项目摘要 血管衰老会影响所有灌注的组织和器官。衰老的血管平滑肌细胞（VSMC） 积聚在衰老血管中，衰老相关细胞因子的释放会促进慢性 炎症，动脉粥样硬化和更多衰老细胞的产生。鉴于他们的意义 对血管病理学的贡献，衰老VSMC现在被视为治疗靶点。 但是，消除，逆转或预防VSMC衰老的治疗方法就不得开发 知道驱动衰老的因素。我们实验室的新数据表明， 此过程是核白介素2受体a。我们的初步数据表明，IL-2RA本地化 静态VSMC的核，但在刺激VSMC增殖时离开细胞核。衰老 VSMC在刺激时不会分裂，在培养时继续在细胞核中表达IL-2RA 在增殖条件下。 IL-2RA的核定位可能通过细胞质尾巴发生，该尾巴 包含与DNA结合和核定位置一致的一组碱性氨基酸。这个c 末端还包含两个已知的磷酸化位点。用两种不同的VSMC处理 磷酸酶抑制剂显着增加了IL-2RA的核定位。

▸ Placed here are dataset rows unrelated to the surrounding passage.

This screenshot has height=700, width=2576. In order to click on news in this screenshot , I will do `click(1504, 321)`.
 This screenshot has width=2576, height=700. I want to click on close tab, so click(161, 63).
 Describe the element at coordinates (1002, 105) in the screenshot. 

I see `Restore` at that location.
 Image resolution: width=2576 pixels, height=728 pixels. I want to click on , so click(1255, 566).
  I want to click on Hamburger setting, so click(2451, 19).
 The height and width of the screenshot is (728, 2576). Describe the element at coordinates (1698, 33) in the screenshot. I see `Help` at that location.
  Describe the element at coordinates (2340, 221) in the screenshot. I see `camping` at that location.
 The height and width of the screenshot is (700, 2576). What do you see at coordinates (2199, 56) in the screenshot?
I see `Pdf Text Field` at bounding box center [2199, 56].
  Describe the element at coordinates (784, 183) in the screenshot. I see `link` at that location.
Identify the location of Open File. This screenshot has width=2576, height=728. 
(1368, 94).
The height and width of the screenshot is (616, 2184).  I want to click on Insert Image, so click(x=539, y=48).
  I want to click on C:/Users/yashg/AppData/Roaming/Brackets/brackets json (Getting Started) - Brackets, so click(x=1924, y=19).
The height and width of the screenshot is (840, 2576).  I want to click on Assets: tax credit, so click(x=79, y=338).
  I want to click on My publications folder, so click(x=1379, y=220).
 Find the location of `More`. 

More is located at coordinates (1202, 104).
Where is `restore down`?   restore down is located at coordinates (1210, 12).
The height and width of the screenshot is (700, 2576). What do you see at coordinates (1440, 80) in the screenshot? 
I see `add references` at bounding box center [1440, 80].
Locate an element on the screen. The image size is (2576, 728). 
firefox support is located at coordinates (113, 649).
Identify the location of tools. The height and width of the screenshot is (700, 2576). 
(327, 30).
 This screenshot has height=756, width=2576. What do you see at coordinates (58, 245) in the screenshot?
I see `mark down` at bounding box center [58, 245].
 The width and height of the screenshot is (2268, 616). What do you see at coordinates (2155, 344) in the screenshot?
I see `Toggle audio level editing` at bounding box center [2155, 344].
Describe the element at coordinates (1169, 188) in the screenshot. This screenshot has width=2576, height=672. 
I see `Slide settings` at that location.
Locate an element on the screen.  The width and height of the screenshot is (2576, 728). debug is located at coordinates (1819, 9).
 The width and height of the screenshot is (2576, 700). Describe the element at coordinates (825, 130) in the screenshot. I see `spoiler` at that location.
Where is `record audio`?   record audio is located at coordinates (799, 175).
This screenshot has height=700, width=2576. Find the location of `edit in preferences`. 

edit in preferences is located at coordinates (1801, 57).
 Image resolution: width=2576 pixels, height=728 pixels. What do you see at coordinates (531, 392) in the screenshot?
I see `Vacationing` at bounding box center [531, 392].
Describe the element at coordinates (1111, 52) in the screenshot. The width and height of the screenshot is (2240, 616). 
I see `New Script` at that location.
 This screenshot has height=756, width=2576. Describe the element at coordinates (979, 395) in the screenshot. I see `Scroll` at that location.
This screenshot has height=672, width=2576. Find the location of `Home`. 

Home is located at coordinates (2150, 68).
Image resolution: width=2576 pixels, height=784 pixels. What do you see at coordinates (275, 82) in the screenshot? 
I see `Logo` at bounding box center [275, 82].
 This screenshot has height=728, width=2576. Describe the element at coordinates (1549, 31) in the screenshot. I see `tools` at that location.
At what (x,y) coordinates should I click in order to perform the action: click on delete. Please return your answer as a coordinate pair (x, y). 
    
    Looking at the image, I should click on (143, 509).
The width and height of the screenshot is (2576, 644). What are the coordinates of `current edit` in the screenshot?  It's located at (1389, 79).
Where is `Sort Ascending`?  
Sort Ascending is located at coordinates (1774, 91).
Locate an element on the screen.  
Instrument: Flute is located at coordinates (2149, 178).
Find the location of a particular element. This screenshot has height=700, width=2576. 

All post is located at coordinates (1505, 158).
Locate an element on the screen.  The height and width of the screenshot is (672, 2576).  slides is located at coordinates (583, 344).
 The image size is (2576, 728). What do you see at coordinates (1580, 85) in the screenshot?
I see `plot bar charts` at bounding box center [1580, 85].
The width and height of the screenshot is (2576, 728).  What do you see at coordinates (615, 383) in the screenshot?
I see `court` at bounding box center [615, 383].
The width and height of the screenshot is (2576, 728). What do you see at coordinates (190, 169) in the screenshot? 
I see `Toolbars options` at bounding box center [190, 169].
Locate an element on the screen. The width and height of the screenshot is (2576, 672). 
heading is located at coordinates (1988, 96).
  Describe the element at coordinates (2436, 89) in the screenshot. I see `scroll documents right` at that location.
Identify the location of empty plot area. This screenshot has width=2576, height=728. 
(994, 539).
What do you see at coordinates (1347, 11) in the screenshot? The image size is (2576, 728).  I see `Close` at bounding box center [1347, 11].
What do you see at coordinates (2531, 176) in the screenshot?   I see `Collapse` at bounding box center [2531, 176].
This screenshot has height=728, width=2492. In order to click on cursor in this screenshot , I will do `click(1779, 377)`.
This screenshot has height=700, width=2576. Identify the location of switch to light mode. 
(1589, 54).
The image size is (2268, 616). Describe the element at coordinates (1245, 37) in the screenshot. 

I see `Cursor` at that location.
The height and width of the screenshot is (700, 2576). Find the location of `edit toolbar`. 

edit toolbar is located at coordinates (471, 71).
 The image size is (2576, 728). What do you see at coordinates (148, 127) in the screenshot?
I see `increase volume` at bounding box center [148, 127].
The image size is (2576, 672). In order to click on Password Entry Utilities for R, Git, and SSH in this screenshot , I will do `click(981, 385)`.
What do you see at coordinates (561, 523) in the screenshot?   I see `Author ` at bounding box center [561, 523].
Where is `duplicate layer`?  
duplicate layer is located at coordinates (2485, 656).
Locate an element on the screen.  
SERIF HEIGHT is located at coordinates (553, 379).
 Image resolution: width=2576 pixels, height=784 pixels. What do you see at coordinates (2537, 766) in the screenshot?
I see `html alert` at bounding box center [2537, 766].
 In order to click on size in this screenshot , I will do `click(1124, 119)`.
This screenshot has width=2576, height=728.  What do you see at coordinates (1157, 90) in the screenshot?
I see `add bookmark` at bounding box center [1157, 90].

基于这些发现，我们 假设将IL-2RA定位在细胞核上抑制增殖，并且不可逆的定位 IL-2RA到核的IL-2RA会促进衰老。该假设将通过以下目的解决： 目的I：定义IL-2RA如何影响VSMC的增殖和衰老。 AIM II：确定C 末端及其磷酸化会影响IL-2RA和VSMC衰老的细胞内定位。目的 III：确定如何保留IL-2RA在衰老VSMC的核中。这个项目的结果将 确定核IL-2RA直接影响VSMC中的衰老。这些发现将提供强大的 未来研究的理由确定核IL-2RA影响细胞分裂和 衰老，如何调节IL-2RA的运输以及IL-2RA的缺失如何影响VSMC生物学 和体内病理学。总的来说，这些未来的研究将定义一种调节细胞分裂和的新途径 VSMC和可能表达IL-2RA的其他细胞中的衰老。